Thanks for your thoughts and support today.
Well, no comment made on findings of Lupus specialist in Manchester. Comparing blood results today with May, Manchester results Haem 109 today 115 ferritin 5.1 no repeat plate today 423 ANA +tive with ro>8 no repeat
MCV 78 today 80.3 WBC 6.1 today 5.3 ALT ok today 19
ALP OK today 79. ESR 43 today 37 creat 59 today 70 rest ok
Manchester doc recommendation for useless GP to investigate aenemia met with iron tablet. So, Stuck Active B12 on blood test for Rheumy. Result 246 (200 _ 900) which she said fine. I asked if it could do with being more, given many risk factors I have. No. So, sourced Methylcobalamin and taking one tab a day from now and will move on.
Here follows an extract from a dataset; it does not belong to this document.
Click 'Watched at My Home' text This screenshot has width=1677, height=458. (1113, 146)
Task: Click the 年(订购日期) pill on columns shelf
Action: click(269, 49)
Conceded stomach not emptying could be nerve related after noted report from Barium swallow. She too said all aok, despite my still having meal in oesophagus for hours. No further forward again. No interest.
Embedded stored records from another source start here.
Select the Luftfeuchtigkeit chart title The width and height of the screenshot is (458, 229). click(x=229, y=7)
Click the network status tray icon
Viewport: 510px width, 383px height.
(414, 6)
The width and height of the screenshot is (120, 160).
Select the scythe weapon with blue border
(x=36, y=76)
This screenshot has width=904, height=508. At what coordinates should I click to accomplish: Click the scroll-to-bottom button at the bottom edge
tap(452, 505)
No comment on useless GP (didnt expect one) despite written evidence that he has never followed up her requests for follow-up investigations etc, never mind Lupus consultant.
Told to choose Manchester consultant or her.
Useless Eustace did start me on Gabapentin for pain for "Fibro" but have had to come off due to side effects. She not interested. Saw A N Other GP last week about it she oked decrease down to finish but wanted urine test done to check for blood in urine! (?) Took specimen to Rheumy apt with request sent on to lab. Rheumy queried it, saying dip test did show microscopic traces of blood, but only ++ not +++ so not wanting to send to lab but she did when I insisted! (Blood in urine ok? You see what I am dealing with!) need follow up test one month.
Rheumy then queried Azathioprine dose of 75mg as started for Autoimmune Hepatitis and wanted to reduce it. Only increased to 75 from 50 18mths ago as liver started to alter Liver Function Test in blood test. No way Pedro.
Hubby thought her reasonable, nice. I came away with blood in urine and no further development on anything. Request for other fibro drug = GP. Drug for Sjorgrens, = GP. Noted face pull at self adding Active B12 on blood form, ok not told off.
She ended by saying I had to choose between Manchester or her!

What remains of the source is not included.